Em 1971 surgia um filme que mostrava aquilo que o cinema americano até então deixara sugerido pelas elipses. Esse filme chama-se The Last Picture Show (A Última Sessão) e aquilo que mostra, para quem veja com os olhos do espectador do século XXI, é menos a sexualidade e a nudez, uma questão de irreverência trazida do moderno cinema europeu, que apenas desvia a atenção daquilo que é mais pungente no filme de Peter Bogdanovich, o retrato de vidas humanas apanhadas na chegada à idade adulta ou mais tarde, que se caracteriza pela tomada de consciência de que o que constitui a existência do homem parece vazio de um sentido positivo que este lhe queira atribuir. A actriz Ellen Burstyn (Lois Farrow) conta em documentário da produção do filme que recebeu a carta de alguém que desistira da ideia de se suicidar após ter assistido a The Last Picture Show, pois se Lois continuava a viver apesar do aspecto desolador de um casamento indiferente (como ela diz no filme “tudo o que fazemos vezes suficientes torna-se velho”), coroado com a constatação de que o amante passara a partilhá-la com a própria filha, essa pessoa não tinha motivos para se matar e atribuía a decisão ao desempenho da actriz.
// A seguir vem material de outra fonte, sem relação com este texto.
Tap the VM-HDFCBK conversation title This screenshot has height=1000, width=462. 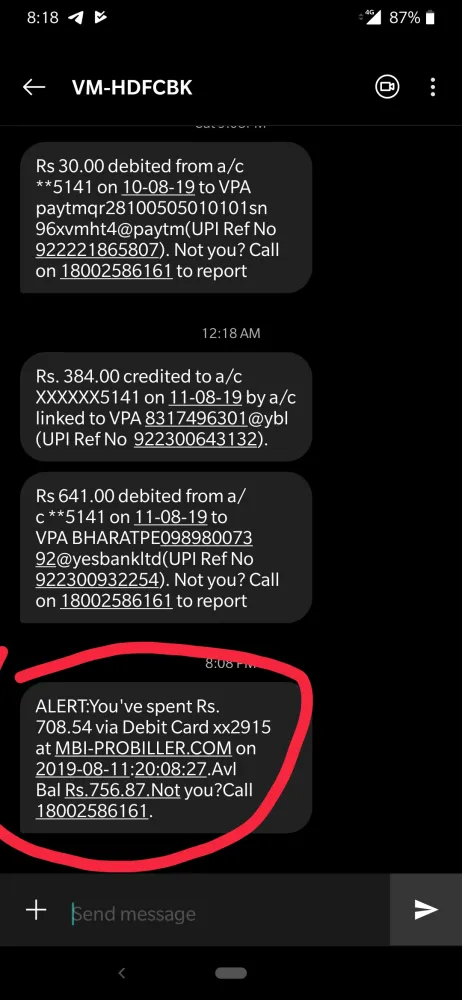coord(132,87)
The Last Picture Show decorre numa pequena cidade do Texas, no início da década de 50, que parece parada no tempo. O olhar de Bogdanovich, que trabalhou em estreita ligação com o autor do livro adaptado, Larry McMurtry, é extremamente lúcido e traduz sobretudo a ideia de que os jovens estão condenados a copiar as vidas sem sentido dos seus pais, assemelhando-se nas neuroses e no ressentimento cada vez mais a estes. Para dar a noção exacta de até que ponto este filme americano dos anos 70, produzido no contexto industrial de uma grande potência cinematográfica, pode conter tamanhas doses de tristeza e desolação, é pegar na cena em que um dos protagonistas, Sonny (Timothy Bottoms), após testemunhar a insensibilidade geral perante a morte por atropelamento de Billy (Sam Bottoms), o jovem mudo portador de deficiência mental que se entretinha a varrer as ruas, entra na sua carrinha com a intenção de fugir daquele sítio para sempre, e que pouco depois vemos fazer o caminho de regresso como se não houvesse forma de escapar ao destino de reproduzir as vidas dos adultos.
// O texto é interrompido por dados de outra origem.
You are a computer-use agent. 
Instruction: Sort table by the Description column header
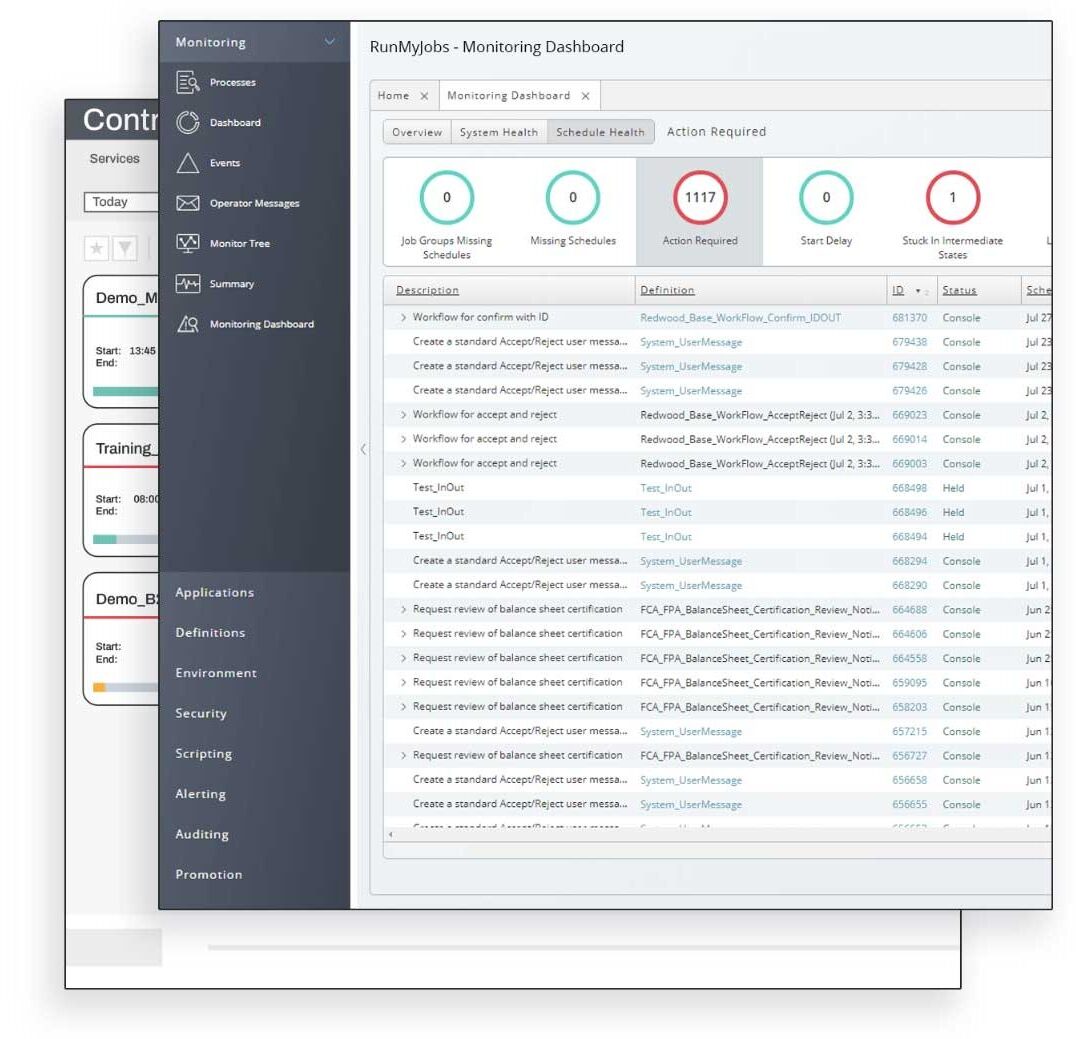point(427,290)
Também Béla Tarr, na sua despedida do cinema, A torinói ló (O Cavalo de Turim, 2011), filma num equivalente preto-e-branco o trajecto da fuga abortada de um idoso e da sua filha, que para sobreviver precisam de abandonar o lugar onde sempre viveram que deixou de ter água, e que para lá de novo são empurrados por uma tempestade filmada como se de uma condenação se tratasse. O que no caso de Tarr é uma extinção pela morte, no de Bogdanovich é uma anulação em vida. O diabo que escolha qual dos destinos é o mais negro.
The Last Picture Show será exibido na Cinemateca Portuguesa dia 25 de Junho pelas 19h00.